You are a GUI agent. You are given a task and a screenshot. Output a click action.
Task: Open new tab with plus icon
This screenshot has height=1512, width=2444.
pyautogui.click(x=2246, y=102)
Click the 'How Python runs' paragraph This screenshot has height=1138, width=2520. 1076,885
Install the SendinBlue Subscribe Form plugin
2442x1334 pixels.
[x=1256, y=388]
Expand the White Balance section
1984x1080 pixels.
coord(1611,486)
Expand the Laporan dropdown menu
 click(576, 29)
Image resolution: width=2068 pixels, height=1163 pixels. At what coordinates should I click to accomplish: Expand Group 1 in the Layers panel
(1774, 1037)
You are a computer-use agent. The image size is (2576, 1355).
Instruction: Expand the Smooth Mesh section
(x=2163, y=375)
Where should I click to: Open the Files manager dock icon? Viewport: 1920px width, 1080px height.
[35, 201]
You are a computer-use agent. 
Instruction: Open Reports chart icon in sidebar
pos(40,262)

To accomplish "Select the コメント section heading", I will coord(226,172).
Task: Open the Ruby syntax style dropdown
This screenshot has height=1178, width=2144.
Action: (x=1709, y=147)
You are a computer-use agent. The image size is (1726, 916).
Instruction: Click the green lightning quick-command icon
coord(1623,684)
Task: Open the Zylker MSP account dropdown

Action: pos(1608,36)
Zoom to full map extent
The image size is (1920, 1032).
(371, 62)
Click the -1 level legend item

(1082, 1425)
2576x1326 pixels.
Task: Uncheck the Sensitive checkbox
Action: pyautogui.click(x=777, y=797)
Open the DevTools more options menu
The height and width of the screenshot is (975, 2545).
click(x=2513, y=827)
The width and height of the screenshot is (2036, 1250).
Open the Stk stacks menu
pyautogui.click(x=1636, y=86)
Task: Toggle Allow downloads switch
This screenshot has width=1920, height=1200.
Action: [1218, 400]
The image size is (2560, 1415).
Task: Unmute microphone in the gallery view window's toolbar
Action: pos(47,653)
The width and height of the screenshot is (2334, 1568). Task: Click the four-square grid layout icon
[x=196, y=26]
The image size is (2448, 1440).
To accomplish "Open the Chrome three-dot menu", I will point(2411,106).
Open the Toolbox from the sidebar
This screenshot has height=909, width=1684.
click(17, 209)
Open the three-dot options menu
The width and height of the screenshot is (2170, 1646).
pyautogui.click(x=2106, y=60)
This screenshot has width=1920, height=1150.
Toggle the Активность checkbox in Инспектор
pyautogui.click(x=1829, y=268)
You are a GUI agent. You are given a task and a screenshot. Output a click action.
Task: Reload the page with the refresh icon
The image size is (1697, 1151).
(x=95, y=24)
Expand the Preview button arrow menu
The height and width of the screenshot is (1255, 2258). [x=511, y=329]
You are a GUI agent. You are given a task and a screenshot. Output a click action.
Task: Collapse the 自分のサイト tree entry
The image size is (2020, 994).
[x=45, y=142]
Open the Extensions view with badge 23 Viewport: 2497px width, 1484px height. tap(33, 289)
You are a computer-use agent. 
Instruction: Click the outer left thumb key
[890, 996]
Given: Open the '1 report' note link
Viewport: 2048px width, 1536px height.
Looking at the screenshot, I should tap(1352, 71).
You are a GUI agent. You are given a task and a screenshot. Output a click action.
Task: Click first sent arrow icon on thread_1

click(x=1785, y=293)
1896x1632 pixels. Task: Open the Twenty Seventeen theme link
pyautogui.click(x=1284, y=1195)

EXERCISE: Set out every line from the material that contains the string "with".

RESPONSE AREA:
Task: Open new tab with plus icon
Task: Reload the page with the refresh icon
Open the Extensions view with badge 23 Viewport: 2497px width, 1484px height. tap(33, 289)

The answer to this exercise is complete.